Net wages posted to 2220 ledger and NOT copied to 7003

Hi @daveh001

I’m not @Glenn but I’ll certainly try to help :wink:

How the tagging of the wages are handled within QuickFile depends on a setting in your advanced features (Account Settings >> Advanced Features).

  • If this is set to ‘On’, it will only post to your balance sheet codes and you would need to create a payroll journal.
  • If it’s set to ‘Off’, it will create 2 entries - one to payroll, and one to the P&L code (implying it’s been paid)

There’s more information on this from my colleague, here.

Typically you would move them using a journal. I’m guessing from what you’ve said that the advanced feature is turned on, in which case you would need to create a journal.

There are also some examples of journals here, which includes some details about directors compared to non-directors.

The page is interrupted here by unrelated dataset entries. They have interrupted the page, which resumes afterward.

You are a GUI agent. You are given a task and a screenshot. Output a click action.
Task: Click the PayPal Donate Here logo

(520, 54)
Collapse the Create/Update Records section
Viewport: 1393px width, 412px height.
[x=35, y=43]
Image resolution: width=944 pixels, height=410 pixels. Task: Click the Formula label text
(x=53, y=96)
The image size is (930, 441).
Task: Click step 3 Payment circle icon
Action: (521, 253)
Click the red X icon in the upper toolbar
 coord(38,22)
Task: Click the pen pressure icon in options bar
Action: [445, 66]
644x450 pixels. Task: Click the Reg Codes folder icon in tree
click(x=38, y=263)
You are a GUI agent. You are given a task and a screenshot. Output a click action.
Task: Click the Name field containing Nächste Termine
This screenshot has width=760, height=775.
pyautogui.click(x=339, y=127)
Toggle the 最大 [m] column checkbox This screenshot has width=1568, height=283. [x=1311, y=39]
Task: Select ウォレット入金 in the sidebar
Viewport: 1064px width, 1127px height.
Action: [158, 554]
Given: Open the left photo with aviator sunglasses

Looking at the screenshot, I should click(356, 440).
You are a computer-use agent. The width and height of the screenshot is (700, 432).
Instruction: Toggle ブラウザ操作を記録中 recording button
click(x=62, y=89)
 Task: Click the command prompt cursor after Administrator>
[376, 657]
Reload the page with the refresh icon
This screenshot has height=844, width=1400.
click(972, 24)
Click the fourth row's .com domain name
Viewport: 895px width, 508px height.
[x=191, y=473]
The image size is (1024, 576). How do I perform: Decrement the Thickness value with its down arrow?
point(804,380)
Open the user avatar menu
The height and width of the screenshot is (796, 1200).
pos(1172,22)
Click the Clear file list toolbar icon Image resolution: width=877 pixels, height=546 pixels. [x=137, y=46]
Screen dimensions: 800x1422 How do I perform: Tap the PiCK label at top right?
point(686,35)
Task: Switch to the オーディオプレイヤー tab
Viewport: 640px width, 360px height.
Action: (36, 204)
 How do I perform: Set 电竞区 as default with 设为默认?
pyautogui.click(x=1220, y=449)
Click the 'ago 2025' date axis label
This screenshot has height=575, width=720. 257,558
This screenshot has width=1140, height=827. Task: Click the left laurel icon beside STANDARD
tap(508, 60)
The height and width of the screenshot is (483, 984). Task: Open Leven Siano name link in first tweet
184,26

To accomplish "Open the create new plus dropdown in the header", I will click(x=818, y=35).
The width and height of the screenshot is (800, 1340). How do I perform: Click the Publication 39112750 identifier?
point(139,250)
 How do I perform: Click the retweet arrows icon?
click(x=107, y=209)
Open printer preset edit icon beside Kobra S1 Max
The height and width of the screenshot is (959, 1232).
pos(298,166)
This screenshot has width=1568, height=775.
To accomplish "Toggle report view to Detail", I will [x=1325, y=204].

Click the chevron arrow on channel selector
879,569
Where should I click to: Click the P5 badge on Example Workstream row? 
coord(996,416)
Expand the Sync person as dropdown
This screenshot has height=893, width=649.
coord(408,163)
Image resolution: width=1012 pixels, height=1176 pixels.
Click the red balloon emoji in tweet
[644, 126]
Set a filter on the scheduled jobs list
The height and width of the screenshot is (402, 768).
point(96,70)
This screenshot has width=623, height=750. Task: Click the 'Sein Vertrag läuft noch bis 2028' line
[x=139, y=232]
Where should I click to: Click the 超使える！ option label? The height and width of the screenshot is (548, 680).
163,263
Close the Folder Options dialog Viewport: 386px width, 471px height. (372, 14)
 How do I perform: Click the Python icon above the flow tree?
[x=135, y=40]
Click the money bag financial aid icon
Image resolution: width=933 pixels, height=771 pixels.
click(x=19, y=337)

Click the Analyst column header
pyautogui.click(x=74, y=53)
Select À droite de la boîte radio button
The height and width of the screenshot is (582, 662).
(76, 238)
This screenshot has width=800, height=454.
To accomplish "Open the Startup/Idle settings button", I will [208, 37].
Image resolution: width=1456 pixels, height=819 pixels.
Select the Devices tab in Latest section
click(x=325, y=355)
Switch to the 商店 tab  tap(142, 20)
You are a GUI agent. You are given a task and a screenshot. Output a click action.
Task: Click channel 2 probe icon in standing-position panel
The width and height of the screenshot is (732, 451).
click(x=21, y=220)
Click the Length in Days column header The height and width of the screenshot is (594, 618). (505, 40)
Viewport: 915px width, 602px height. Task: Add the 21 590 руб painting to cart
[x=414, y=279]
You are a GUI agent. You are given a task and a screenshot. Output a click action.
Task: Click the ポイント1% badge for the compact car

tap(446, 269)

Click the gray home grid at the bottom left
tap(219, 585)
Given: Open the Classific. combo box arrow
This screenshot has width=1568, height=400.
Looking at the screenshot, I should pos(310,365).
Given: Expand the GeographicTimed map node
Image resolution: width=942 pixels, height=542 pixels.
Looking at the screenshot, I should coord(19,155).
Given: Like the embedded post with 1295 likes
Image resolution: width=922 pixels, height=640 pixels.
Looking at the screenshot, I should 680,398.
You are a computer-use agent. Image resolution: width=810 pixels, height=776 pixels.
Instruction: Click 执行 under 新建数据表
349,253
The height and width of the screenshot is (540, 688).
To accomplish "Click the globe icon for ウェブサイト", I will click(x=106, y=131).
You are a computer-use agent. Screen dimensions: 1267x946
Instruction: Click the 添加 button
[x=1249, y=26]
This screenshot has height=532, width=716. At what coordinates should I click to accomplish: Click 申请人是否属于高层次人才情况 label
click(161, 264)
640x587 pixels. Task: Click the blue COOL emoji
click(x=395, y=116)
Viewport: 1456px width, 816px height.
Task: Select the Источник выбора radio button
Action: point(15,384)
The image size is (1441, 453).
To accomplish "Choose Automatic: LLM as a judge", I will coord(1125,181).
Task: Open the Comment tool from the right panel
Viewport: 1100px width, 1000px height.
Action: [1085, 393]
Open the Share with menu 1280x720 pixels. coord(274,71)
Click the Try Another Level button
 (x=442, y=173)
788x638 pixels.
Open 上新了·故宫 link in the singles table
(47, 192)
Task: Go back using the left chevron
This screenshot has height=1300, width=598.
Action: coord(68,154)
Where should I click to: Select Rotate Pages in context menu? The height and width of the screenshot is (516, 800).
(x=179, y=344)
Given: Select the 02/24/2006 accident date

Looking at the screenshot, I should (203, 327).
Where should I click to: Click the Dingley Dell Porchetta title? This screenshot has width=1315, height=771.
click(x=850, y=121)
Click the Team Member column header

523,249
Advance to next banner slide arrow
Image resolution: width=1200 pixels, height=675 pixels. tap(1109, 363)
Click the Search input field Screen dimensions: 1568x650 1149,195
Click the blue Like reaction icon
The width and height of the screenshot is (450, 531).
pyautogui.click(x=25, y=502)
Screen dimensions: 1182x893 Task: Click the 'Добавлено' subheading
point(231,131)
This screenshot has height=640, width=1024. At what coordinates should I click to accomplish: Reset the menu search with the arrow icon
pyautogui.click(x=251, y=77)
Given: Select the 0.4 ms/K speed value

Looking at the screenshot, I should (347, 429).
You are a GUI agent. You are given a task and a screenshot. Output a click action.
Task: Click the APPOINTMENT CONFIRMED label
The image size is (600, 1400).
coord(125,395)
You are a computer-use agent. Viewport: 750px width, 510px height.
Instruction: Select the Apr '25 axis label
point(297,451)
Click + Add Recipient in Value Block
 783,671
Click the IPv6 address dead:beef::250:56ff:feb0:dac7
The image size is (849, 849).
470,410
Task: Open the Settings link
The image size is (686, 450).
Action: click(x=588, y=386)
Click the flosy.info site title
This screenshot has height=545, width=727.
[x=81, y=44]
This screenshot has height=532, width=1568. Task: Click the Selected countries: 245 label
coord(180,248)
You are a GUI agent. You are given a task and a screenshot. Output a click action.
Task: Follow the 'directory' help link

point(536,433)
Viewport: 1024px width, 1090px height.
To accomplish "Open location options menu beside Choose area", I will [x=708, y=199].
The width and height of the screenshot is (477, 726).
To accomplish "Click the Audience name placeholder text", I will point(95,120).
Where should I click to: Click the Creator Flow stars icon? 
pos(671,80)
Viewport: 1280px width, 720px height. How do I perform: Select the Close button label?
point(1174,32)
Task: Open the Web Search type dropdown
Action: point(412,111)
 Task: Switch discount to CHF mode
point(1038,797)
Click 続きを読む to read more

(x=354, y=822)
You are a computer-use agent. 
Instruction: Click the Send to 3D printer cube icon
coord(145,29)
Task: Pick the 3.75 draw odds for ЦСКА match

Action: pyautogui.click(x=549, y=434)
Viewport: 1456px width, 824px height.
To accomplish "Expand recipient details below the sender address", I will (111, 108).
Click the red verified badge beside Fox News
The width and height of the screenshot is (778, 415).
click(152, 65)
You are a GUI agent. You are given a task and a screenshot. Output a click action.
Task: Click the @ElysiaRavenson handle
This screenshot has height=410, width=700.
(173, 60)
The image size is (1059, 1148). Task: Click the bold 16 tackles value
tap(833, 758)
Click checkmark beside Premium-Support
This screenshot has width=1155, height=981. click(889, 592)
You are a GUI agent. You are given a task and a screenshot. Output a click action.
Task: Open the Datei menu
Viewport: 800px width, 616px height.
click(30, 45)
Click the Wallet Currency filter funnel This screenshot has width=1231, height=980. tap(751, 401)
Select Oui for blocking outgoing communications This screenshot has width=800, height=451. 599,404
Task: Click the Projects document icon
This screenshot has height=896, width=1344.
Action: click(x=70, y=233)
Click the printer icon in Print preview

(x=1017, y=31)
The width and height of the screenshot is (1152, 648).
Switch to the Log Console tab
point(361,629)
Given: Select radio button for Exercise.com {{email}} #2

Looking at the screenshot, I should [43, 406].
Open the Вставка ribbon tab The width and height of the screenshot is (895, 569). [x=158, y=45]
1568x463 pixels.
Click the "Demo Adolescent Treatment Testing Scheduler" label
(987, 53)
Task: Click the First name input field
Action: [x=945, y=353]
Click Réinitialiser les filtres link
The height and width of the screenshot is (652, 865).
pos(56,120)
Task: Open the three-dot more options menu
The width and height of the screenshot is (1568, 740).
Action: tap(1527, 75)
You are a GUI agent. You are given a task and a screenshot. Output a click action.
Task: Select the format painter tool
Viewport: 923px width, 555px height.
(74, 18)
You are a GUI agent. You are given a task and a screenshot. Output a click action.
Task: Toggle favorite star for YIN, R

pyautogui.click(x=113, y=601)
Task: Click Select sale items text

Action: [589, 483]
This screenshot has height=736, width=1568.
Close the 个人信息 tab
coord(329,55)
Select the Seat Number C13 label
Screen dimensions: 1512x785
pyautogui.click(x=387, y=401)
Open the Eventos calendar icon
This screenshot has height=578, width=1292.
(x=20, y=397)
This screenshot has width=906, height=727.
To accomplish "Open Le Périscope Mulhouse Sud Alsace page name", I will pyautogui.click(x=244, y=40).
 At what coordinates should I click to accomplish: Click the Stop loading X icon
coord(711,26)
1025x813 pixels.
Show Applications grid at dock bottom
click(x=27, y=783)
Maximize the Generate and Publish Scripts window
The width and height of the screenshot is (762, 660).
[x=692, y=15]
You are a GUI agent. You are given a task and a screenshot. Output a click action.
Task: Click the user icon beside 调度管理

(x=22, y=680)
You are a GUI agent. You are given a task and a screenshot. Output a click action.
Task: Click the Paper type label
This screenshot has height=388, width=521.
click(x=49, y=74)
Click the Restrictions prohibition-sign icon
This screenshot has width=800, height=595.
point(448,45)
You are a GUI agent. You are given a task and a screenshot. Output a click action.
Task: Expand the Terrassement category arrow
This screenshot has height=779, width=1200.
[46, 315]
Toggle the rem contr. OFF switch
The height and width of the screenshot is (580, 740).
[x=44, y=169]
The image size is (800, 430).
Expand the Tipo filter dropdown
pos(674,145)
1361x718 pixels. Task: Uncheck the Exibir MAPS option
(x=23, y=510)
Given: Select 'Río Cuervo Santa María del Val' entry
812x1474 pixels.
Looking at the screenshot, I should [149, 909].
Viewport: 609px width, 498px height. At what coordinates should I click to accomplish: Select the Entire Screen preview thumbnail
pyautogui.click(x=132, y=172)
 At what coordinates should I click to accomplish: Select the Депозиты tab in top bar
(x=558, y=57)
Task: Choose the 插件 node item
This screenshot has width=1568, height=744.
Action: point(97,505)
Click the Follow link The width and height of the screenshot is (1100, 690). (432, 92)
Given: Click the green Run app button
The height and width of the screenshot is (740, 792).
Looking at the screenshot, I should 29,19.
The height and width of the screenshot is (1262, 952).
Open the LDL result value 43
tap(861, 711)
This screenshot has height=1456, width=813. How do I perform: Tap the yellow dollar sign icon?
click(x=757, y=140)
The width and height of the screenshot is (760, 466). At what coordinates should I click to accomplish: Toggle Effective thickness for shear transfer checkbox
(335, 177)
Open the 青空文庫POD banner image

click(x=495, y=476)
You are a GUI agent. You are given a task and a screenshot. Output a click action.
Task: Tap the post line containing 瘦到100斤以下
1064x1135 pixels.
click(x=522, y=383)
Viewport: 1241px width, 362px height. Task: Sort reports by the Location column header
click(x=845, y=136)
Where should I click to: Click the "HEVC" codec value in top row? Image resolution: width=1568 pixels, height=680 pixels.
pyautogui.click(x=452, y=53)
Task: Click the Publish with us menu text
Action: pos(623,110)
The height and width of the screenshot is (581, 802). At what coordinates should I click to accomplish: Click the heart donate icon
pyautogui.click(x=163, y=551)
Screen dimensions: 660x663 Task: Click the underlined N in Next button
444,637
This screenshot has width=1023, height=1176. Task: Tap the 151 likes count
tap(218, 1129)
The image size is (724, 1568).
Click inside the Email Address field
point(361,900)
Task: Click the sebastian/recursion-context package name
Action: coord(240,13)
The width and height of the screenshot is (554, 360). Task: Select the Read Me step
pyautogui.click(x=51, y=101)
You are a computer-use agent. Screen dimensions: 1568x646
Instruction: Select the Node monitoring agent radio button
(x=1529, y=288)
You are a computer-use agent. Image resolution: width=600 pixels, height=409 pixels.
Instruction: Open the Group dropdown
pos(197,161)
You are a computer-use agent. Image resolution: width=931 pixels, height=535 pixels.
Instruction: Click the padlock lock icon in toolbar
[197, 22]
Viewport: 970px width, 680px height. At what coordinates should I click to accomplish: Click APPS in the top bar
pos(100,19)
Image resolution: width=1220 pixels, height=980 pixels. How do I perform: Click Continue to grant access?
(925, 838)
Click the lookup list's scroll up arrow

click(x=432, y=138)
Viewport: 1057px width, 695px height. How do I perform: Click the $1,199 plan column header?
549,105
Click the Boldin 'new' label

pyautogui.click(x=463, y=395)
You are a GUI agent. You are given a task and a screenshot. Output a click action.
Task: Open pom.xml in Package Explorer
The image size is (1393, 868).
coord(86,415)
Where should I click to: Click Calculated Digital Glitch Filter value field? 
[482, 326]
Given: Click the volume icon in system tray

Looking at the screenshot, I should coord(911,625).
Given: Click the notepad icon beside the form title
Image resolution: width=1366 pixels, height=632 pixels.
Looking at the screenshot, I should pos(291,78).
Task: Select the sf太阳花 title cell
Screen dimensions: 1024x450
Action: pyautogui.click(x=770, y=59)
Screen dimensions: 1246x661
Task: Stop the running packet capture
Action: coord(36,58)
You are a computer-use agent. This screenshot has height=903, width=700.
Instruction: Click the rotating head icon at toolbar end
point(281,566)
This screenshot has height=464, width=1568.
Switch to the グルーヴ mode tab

If you’re unsure, I’d recommend speaking to your accountant to make sure it’s correct.

Hope this helps

Thanks Support - super quick response… excellent…

Which is the correct setting with the post to balance sheet on or off…??,

I am think that wages should be seen on the P&L sheet otherwise are you not making more profit than you think…??

IF the correct way is to copy each one to 7003 and I use the bulk move tool am I going to just ‘move’ all the entries rather than copy as you seem to suggest it should or would be in both ledgers?

Dave

If they’ve only been added to 2220, then your setting should be on, which is fine, you would just normally create a payroll journal monthly.

As long as they’ve been paid, yes. If they’re owed they should be seen as a liability on the balance sheet.

If you move them using the tool, it would completely remove them from the original ledger. Personally, I’d say a journal would be the correct way so you have a trace of it left in 2220. However, I’m not an accountant, so I would double check this to be sure.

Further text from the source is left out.